Кант говорил о чистом разуме, вторая часть сочинения о чистом разуме – система категорий, такая интеллектуальная оптика, с помощью которой разум разумеет. Вот что говорит Гегель: «Метафизика (не та, которую кто-то придумывает, а та, в которой мы всегда уже всё понимаем, не сознавая этого, полагая, что всё это простые, лежащие перед глазами свойства самих вещей; на самом деле мы видим это в каком-то бессознательном философском понимании) есть не что иное, как совокупность всеобщих определений мышления, как бы та алмазная сеть, в которую мы вводим любой материал и только этим делаем его понятным. Каждое образованное сознание обладает своей метафизикой, неким инстинктивным мышлением, абсолютной силой в нас, которой мы можем овладеть лишь в том случае, если мы сделаем саму ее предметом нашего познания. Философия как философия располагает вообще другими категориями, чем обыденное сознание. Всё различие между различными уровнями образования сводится к различию употребляемых категорий. Все перевороты как в науках, так и во всемирной истории, происходят от того, что мысль в своем стремлении понять и услышать себя, обладать собой, меняла свои категории и постигала себя глубже и полнее, интимнее, достигала большего единства с собой»[21]21
  Философия природы. Энциклопедия философских наук. Т. 2. § 246 (М., 1975. С. 21).


[Закрыть]
.

Слово категория греческое – оно, как и многие другие философские термины, относится к юридической сфере, это из судопроизводства и означает ни больше ни меньше как приговор, вынесенный приговор. Значит, категория – это то, каким образом мысль о чем-то судит, что-то приговаривает: быть, скажем, вещью, обладать качествами, быть в количестве, в отношении и так далее. Это – существуют вещи, их качества, их количество… окончательные приговоры, заранее вынесенные мыслью о том, о чем она мыслит, чтобы можно было судить. Значит, крайне важно, какие категории, какие способы вынесения приговоров существуют у мысли для того, чтобы вынести и окончательный приговор, а именно – жить или не жить, быть или не быть. Это ведь категория, это судебное решение, это приговор, который мысль выносит о жизни. Так как же можно сказать, что всё равно, как устроена категориальная хватка мысли, т. е. как устроено само решающее и приговаривающее? Без этого мы решаем этот решающий вопрос о самоубийстве, как дети, а значит, наше самоубийство не было бы никаким самоубийством, а просто убийством кем-то кого-то по неосторожности, чтобы не сказать по глупости. Это как у Остера, такого же рода ход рассуждения.

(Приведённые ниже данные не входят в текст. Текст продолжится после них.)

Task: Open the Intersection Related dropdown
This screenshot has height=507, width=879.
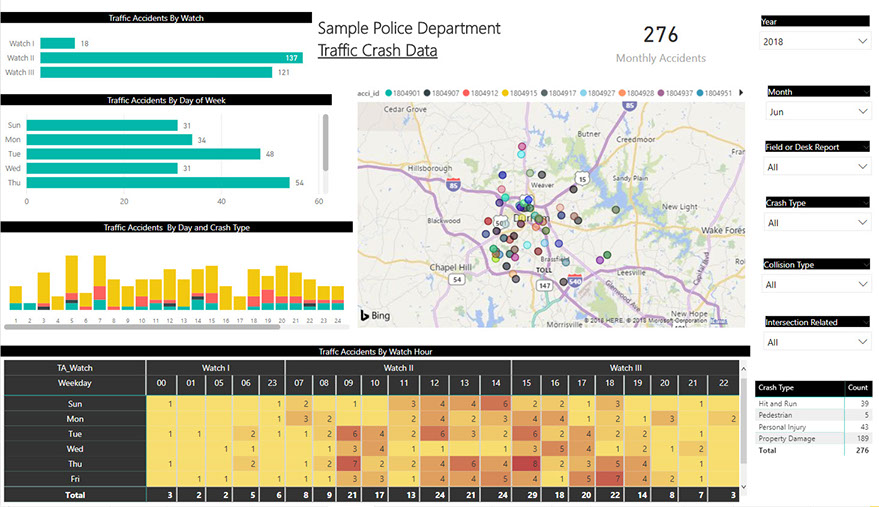Action: [815, 342]
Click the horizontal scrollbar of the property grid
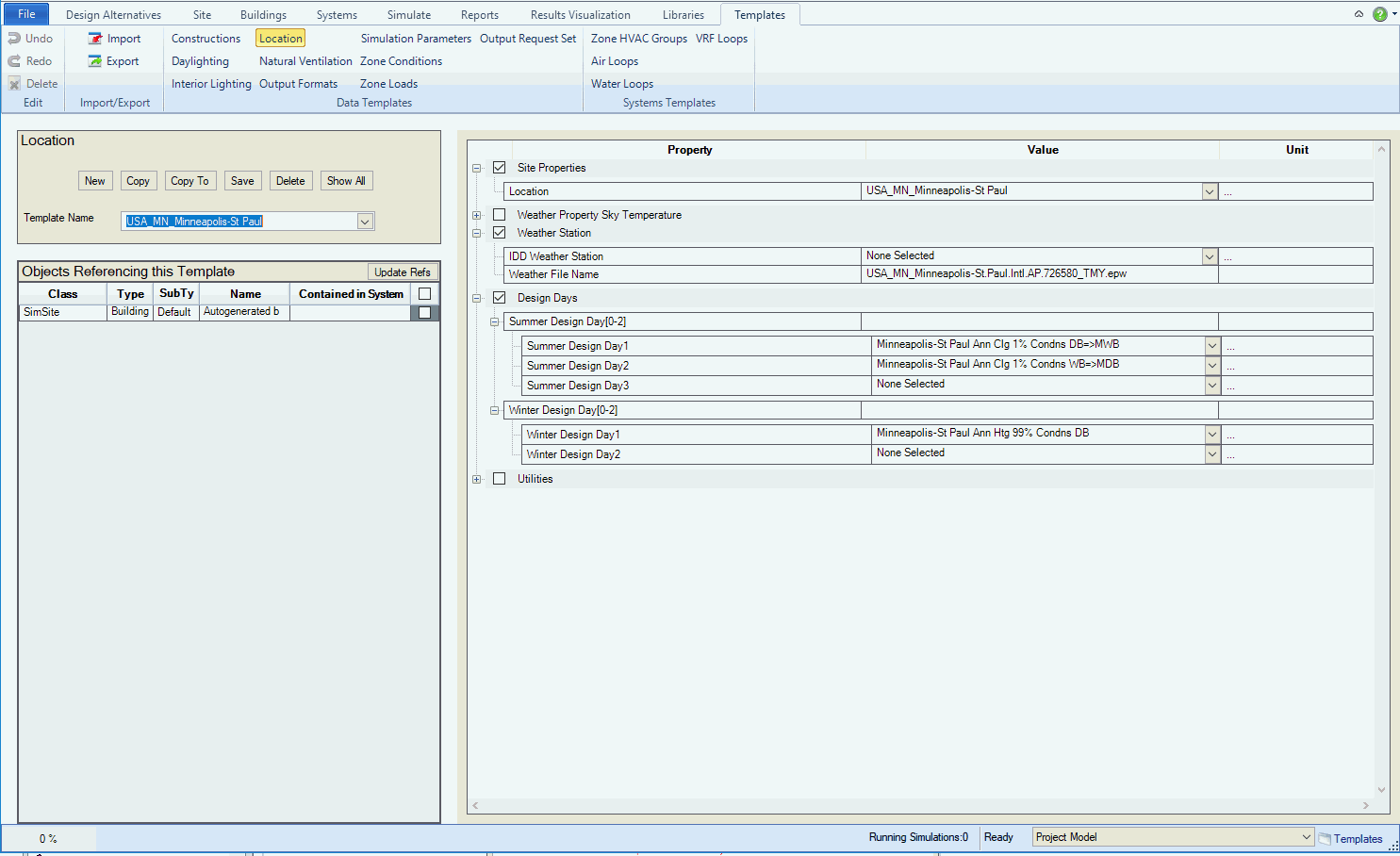This screenshot has width=1400, height=856. point(919,805)
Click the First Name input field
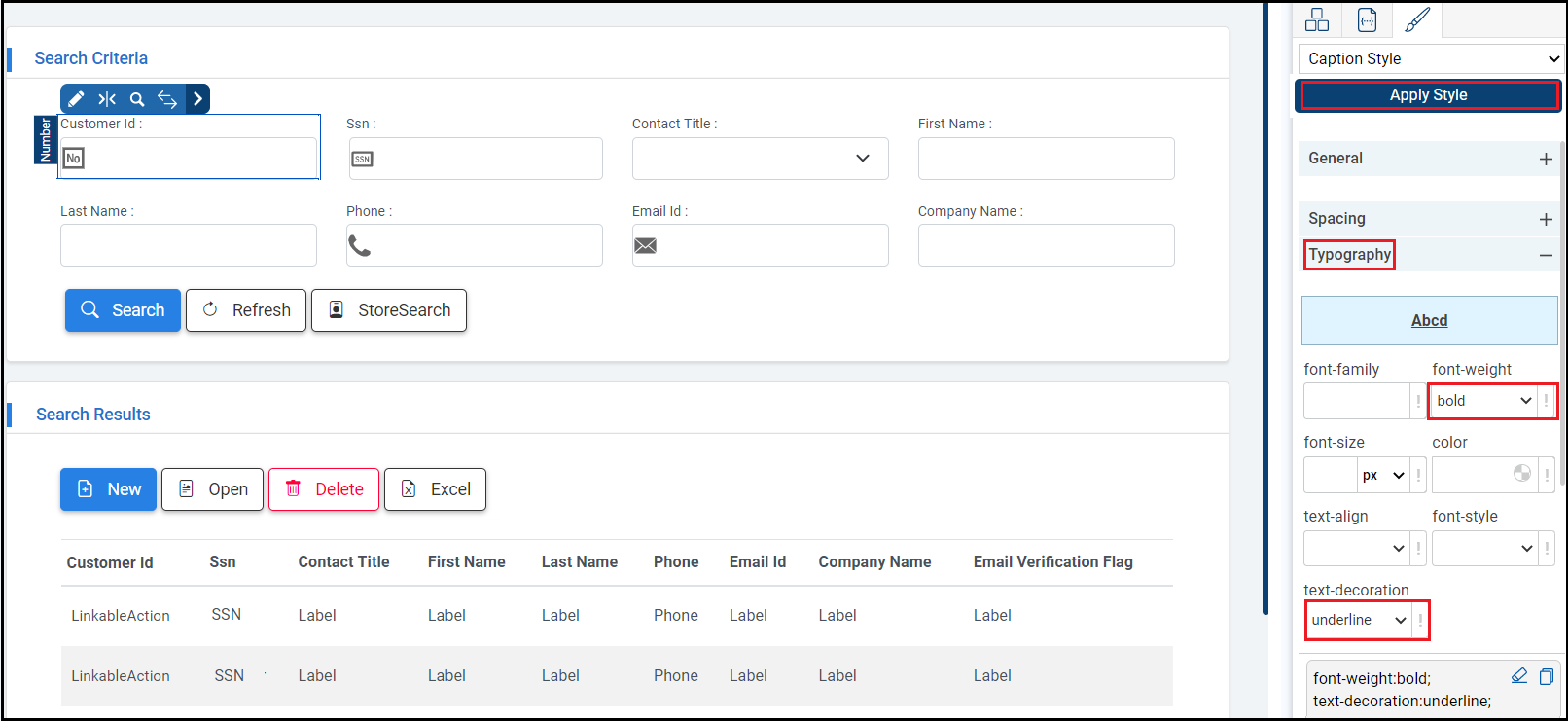Image resolution: width=1568 pixels, height=721 pixels. tap(1046, 159)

Прекрасный писатель и лауреат Нобелевской премии Альбер Камю сказал «красно», как говорят по-русски, но не продуманно, потому что он не понял, не принял во внимание, не вошел в философское понимание дела до такой степени, чтобы увидеть, что категория, категориальная структура мышления имеет решающее значение в этом решении. Поэтому мы с вами, обращаясь к себе как к простым психологическим личностям, должны сказать: когда мы решаем, когда мы принимаем очень важные, радикальные решения, подумаем о том, а чем решаем… И тогда мы выходим к этому самому разуму, мышлению, совсем иначе и с гораздо большим вниманием должны к нему отнестись, чем, например, русский философ Лев Шестов, развенчивающий разум перед лицом абсурдной веры. Надо спросить, откуда это у него такая ненависть к разуму и что он такого с ним связывает плохого, а не просто ему поверить и сказать, что разум – это вещь плохая, а надо жить страстями. Шестова, кстати, Камю в эссе «Миф о Сизифе» упоминает в качестве одного из своих героев.

Это первый вывод, что такие отвлеченные сухие вещи как учение о категориях касаются нас в средоточии нашей жизни. И мы не удивимся, узнав, что учение о категориях входит в основу основ философии: ontologia (т. е. учение о родах или категориях бытия), или metaphysica generalis (общая метафизика) это и есть philosophia prima (первая философия).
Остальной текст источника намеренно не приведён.